At least one system, Metrino, provides wheelchair and freight access by using a cogway in the track, so that the vehicle itself can go from a street-level stop to an overhead track.

Some designs have included substantial extra expense for the track needed to decelerate to and accelerate from stations. In at least one system, Aramis, this nearly doubled the width and cost of the required right-of-way and caused the nonstop passenger delivery concept to be abandoned. Other designs have schemes to reduce this cost, for example merging vertically to reduce the footprint.

===Operational characteristics===

====Headway distance====
Spacing of vehicles on the guideway influences the maximum passenger capacity of a track, so designers prefer smaller headway distances. Computerized control and active electronic braking (of motors) theoretically permit much closer spacing than the two-second headways recommended for cars at speed. In these arrangements, multiple vehicles operate in "platoons" and can be braked simultaneously. There are prototypes for automatic guidance of private cars based on similar principles.

Very short headways are controversial. The UK Railway Inspectorate has evaluated the ULTra design and is willing to accept one-second headways, pending successful completion of initial operational tests at more than 2 seconds. In other jurisdictions, preexisting rail regulations apply to PRT systems (see CVS, above); these typically calculate headways for absolute stopping distances with standing passengers. These severely restrict capacity and make PRT systems infeasible. Another standard said trailing vehicles must stop if the vehicle in front stopped instantaneously (or like a "brick wall"). In 2018 a committee of the American Society of Mechanical Engineers considered replacing the "brick wall" standard with a requirement for vehicles to maintain a safe "separation zone" based on the minimum stopping distance of the lead vehicle and the maximum stopping of the trailing vehicle. These changes were introduced into the standard in 2021.

====Capacity====
PRT is usually proposed as an alternative to rail systems, so comparisons tend to be with rail. PRT vehicles seat fewer passengers than trains and buses, and must offset this by combining higher average speeds, diverse routes, and shorter headways. Proponents assert that equivalent or higher overall capacity can be achieved by these means.

=====Single line capacity=====
With two-second headways and four-person vehicles, a single PRT line can achieve theoretical maximum capacity of 7,200 passengers per hour. However, most estimates assume that vehicles will not generally be filled to capacity, due to the point-to-point nature of PRT. At a more typical average vehicle occupancy of 1.5 persons per vehicle, the maximum capacity is 2,700 passengers per hour. Some researchers have suggested that rush hour capacity can be improved if operating policies support ridesharing.
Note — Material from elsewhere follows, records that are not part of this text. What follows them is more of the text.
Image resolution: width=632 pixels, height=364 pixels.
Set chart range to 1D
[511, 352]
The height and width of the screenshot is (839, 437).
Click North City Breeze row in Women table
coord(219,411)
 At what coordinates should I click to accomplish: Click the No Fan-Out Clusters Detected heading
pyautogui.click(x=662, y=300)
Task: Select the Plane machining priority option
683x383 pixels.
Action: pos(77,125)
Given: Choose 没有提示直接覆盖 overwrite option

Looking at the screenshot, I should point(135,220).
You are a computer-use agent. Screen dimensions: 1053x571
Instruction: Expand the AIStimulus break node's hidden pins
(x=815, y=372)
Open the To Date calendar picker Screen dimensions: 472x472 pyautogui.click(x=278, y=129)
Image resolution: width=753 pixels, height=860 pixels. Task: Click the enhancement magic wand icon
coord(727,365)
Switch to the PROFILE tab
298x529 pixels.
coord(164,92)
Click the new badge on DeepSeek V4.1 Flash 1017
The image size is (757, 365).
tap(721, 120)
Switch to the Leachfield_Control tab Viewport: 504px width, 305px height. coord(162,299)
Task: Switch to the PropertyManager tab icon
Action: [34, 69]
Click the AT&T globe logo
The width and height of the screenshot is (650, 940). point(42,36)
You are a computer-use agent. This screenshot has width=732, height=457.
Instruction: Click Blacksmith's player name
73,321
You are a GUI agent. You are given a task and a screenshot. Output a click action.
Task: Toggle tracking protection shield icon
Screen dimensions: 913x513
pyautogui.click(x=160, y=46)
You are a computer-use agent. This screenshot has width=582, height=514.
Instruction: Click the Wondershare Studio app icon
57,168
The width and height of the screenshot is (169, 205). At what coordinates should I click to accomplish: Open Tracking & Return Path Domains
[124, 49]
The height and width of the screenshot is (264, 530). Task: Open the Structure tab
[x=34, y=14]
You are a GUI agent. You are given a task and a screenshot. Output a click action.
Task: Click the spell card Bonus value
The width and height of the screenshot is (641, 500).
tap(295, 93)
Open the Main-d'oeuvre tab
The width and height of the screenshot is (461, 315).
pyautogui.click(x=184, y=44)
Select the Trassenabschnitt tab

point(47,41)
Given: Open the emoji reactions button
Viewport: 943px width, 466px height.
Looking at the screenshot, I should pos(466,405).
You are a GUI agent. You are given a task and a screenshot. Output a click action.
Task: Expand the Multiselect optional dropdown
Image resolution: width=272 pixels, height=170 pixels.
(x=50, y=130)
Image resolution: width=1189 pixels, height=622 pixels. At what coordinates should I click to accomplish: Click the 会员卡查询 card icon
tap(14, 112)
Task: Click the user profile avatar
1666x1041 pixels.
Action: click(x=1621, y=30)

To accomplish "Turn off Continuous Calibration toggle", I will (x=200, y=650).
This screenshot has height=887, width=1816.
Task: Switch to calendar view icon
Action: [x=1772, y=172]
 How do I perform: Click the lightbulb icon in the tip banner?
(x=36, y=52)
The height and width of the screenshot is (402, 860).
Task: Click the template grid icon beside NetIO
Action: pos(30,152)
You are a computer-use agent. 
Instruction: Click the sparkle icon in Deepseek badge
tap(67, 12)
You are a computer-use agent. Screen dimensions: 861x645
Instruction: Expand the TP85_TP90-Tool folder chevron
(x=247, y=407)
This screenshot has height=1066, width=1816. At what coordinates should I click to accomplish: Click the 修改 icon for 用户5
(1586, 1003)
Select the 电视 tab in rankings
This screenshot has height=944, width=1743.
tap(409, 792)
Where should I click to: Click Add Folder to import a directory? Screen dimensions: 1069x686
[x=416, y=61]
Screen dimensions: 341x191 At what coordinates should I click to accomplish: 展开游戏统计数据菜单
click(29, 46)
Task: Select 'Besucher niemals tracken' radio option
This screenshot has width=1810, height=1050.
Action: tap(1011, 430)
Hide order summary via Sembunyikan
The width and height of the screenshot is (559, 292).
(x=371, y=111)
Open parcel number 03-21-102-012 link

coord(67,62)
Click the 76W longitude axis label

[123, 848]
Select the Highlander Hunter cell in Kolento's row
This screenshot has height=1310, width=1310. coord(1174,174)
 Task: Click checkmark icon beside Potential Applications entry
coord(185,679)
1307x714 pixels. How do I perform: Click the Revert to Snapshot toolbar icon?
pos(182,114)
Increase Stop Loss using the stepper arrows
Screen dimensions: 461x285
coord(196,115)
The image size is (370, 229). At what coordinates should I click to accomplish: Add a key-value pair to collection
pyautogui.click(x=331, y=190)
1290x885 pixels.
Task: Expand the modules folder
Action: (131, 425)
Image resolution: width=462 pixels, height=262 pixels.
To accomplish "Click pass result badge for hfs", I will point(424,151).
Capacity is inversely proportional to headway. Therefore, moving from two-second headways to one-second headways would double PRT capacity. Half-second headways would quadruple capacity. Theoretical minimum PRT headways would be based on the mechanical time to engage brakes, and these are much less than a half second. Researchers suggest that high capacity PRT (HCPRT) designs could operate safely at half-second headways, which has already been achieved in practice on the Cabintaxi test track in the late 1970s. Using the above figures, capacities above 10,000 passengers per hour seem in reach.

In simulations of rush hour or high-traffic events, about one-third of vehicles on the guideway need to travel empty to resupply stations with vehicles in order to minimize response time. This is analogous to trains and buses travelling nearly empty on the return trip to pick up more rush hour passengers.

Grade separated light rail systems can move 15-30,000 passengers per hour on a fixed route. Street level systems typically move up to 10,000 passengers per hour. Heavy rail subways may have capacities of 60,000 passengers per hour or more. As with PRT, these estimates depend on a number of factors including availability of vehicles.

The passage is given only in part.